→ Supplied text:
○ ○ ○ ○ ○ ○ ○

CosyVoice.cpp

Language: 中文

Unofficial project notice: this repository is not affiliated with, endorsed by, or maintained by the official CosyVoice team. It is a community-maintained C++/GGML port created by an independent developer.

Current status notice: Audio generation is currently unstable on multiple tested backend/build combinations and may produce noisy output. Please review Known Issues before production use.

C++/GGML port of the Python CosyVoice inference pipeline released by the original CosyVoice project, currently focused on CosyVoice3.

This repository ships independent engineering work and does not contain official support commitments.

This project provides:

A core C/C++ inference library (cosyvoice)
A CLI synthesis tool (cosyvoice-cli)
A GGUF quantization tool (quantize)

Documentation
AI Usage Disclosure
Quick Start
Inference Pipeline
Build
Dependency Resolution
CMake Options
Build Matrix (Typical)
GGML Backend/Build Options
Using Custom Dependencies
Model Conversion to GGUF
Quantization Tool (tools/quantize)
CLI Tool (tools/cli)
Known Issues
Troubleshooting
Third-Party Notices
Licensing
Contributing

Documentation

API index: docs/API.md

AI Usage Disclosure

Most project code is written by the author.
Parts of the documentation are drafted and edited with AI assistance.
Documentation may contain mistakes or lag behind implementation details; when in doubt, treat source code and header files as the ground truth, and feel free to open an issue/PR.

Third-Party Notices

See THIRD_PARTY_NOTICES.md for bundled dependency license details.
Tokenizer implementation is adapted from llama.cpp (MIT).

Licensing

Repository code: MIT (LICENSE).
Upstream reference: the original CosyVoice project code and models are under Apache-2.0.
Implementation note: this repository is an independent C++/GGML re-implementation based on model architecture and inference behavior, and is not an official fork or release.
GGUF model artifacts: published model files remain under Apache-2.0.
- ModelScope: https://modelscope.cn/models/Lourdle/Fun-CosyVoice3-0.5B-2512-GGUF
- Hugging Face: https://huggingface.co/Lourdle/Fun-CosyVoice3-0.5B-2512-GGUF
Model license file: MODEL_LICENSE.md

Quick Start

Convert upstream CosyVoice model weights to GGUF (via this repository's convert_model_to_gguf.py).
Configure and build this project.
(Optional) Quantize the GGUF model with quantize.
Run cosyvoice-cli for synthesis.

○ ○ ○ ○ ○ ○ ○

→ Data provided:
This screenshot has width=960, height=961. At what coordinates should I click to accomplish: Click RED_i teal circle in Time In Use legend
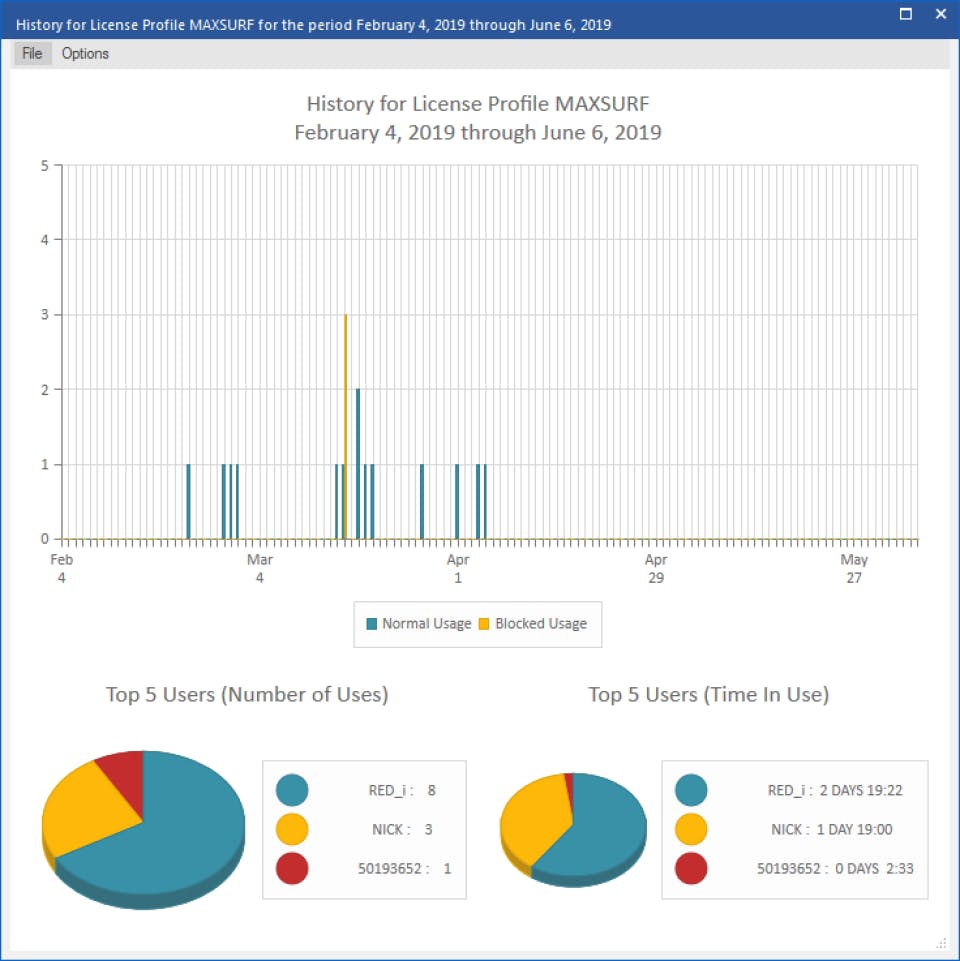click(691, 790)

○ ○ ○ ○ ○ ○ ○

→ Task directions:
Resume the CosyVoice.cpp page after its final line, "Run cosyvoice-cli for synthesis."

→ Answer to this exercise:
Inference Pipeline

This project supports two equivalent inference paths:

End-to-end frontend + TTS (recommended for first run)
- Input: reference audio (and reference text when required by mode) + target text
- Flow: frontend extracts prompt_speech -> TTS runs with prompt_speech and target text
- Mode notes:
  - zero-shot requires --prompt-text
  - instruct and cross-lingual ignore --prompt-text
Reuse saved prompt_speech (recommended for batch/repeated synthesis)
- Save prompt_speech as .gguf first (for example via --prompt-speech-output or API cosyvoice_prompt_speech_save_to_file)
- Later runs can pass --prompt-speech <file> directly, so frontend ONNX does not need to run again

In short: encode reference conditions (voice/speaker traits) into prompt_speech first, then combine prompt_speech with target text to generate audio.

Build

Requirements

CMake >= 3.24
C/C++ toolchain with C++20 support
Git (used to fetch GGML automatically when missing)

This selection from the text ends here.